I catch about an hour at the Jazz club and head to the cabin to retire for the evening. I find the message light blinking on my phone. A call from the front desk checking to verify that the cabinet door has been fixed, and about 6 messages from unidentified kids playing with the phone. The first time in recent memory to have this happen.

In the morning there is a program for the Crown and Anchor members in the Aqua Theater. Some of the divers do a few high dives for us and we have the usual introduction of officers and staff. I learn there are about 450 diamond members, 125 Diamond Plus and 17 Pinnacle. No wonder the Diamond Lounge is too small. An interesting tidbit, Molly, the Future Cruise director on the Oasis, is the same Molly that for the past two years has recorded the future cruise program that is shown on all the Royal ships around the world.

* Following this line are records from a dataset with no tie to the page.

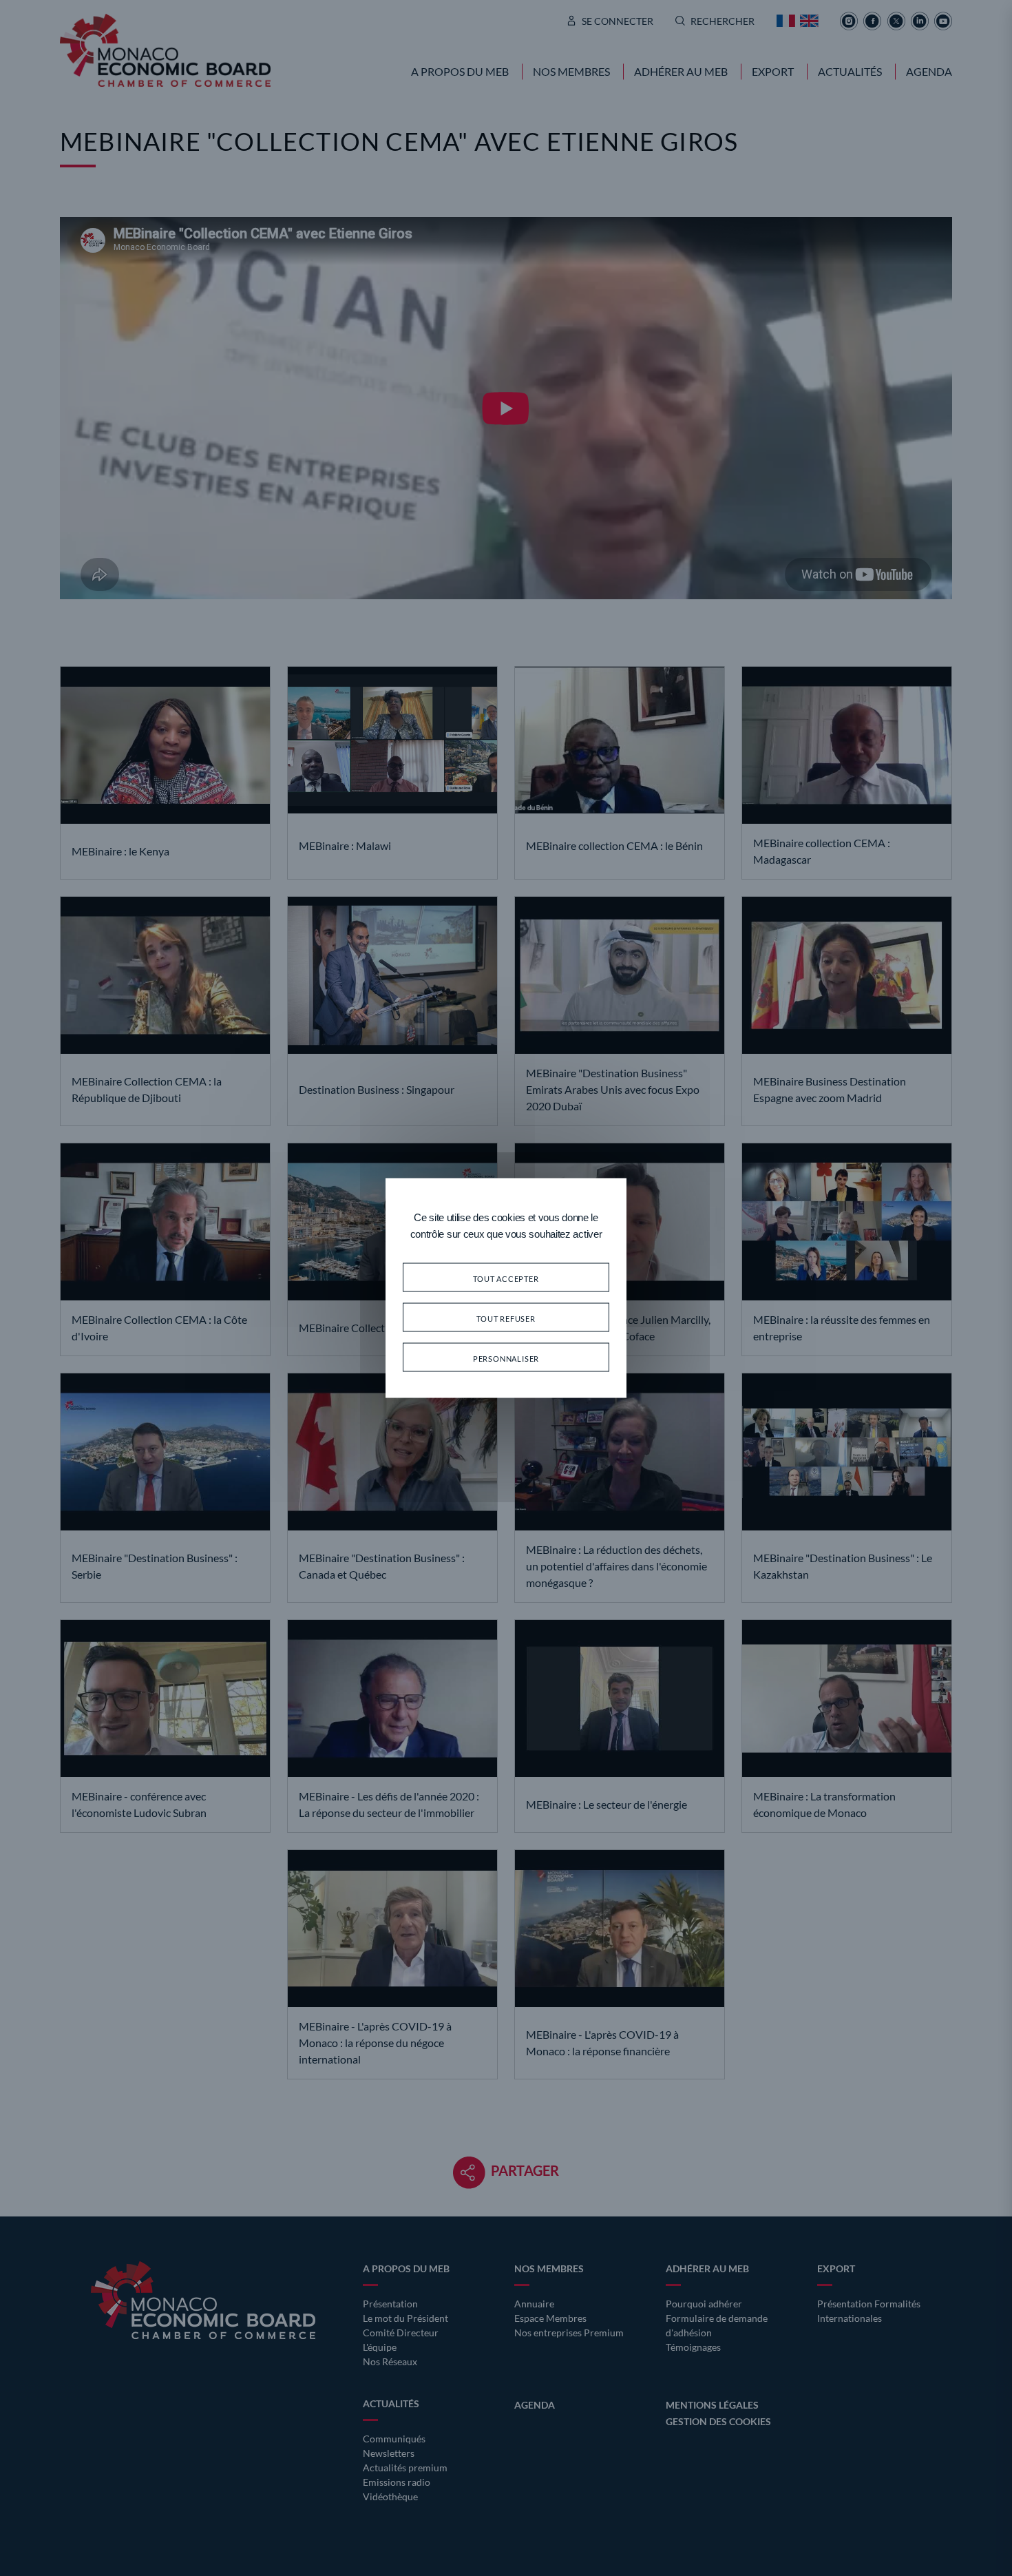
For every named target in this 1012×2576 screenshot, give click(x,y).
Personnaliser (506, 1357)
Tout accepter (505, 1277)
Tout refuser (506, 1317)
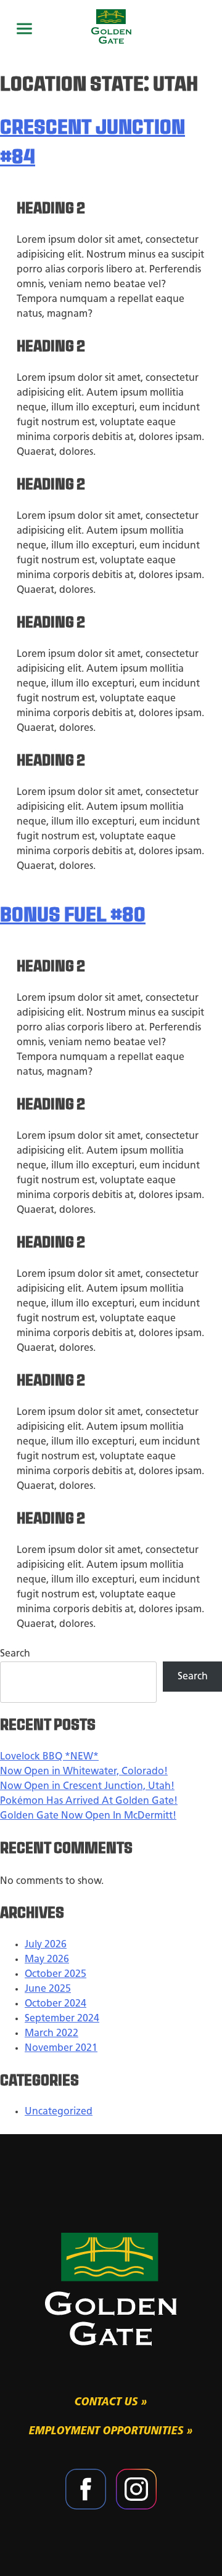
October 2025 (55, 1974)
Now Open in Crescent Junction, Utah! (87, 1786)
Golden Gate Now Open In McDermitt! (88, 1816)
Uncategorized (58, 2112)
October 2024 (55, 2004)
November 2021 (61, 2048)
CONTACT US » (111, 2402)
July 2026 (46, 1945)
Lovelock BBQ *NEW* (49, 1757)
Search (15, 1654)
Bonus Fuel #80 (73, 916)
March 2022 (51, 2034)
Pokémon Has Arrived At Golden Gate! (89, 1801)
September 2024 (62, 2019)
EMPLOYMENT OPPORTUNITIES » (111, 2431)
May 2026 (47, 1960)
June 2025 (48, 1989)
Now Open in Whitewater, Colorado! (84, 1772)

By late morning the winds have dropped to 20 knots from the high of 35 knots yesterday. Temperatures are in the low 70's, the seas are a little calmer, and despite running at full throttle we are behind schedule to reach San Juan. Such is the life of cruise ships, we are always at the mercy of the weather and other things out of our control.

We finally reach port about 4:30 PM. The seas are now calm, and the winds slight at about 10 knots. We dock next to the Freedom, a great photo opportunity. In two weeks I will be back in San Juan on her and may just post the pictures then and leave everyone wondering how I was able to take them.

I am skipping the dining room tonight as I have reservations for the Aqua show at 7:00. (Most often the shows are scheduled very late, often past my bedtime.) I suspect many passengers will spend the evening on shore. The shops will be open until 7:00 or 8:00 and we are remaining in port until at least 11:00.

Dinner in the Windjammer is good, the tenderloin being as good or better than served in the dining room last night. The Aqua show is excellent, and I don't think has changed a bit since the last time I was here. Arriving 25 minutes before show time I got one of the last seats which actually was one of the best, 4 rows back, just past the splash zone, right in the center.

A little later I catch the headliner show in the main theater and then head back to the cabin.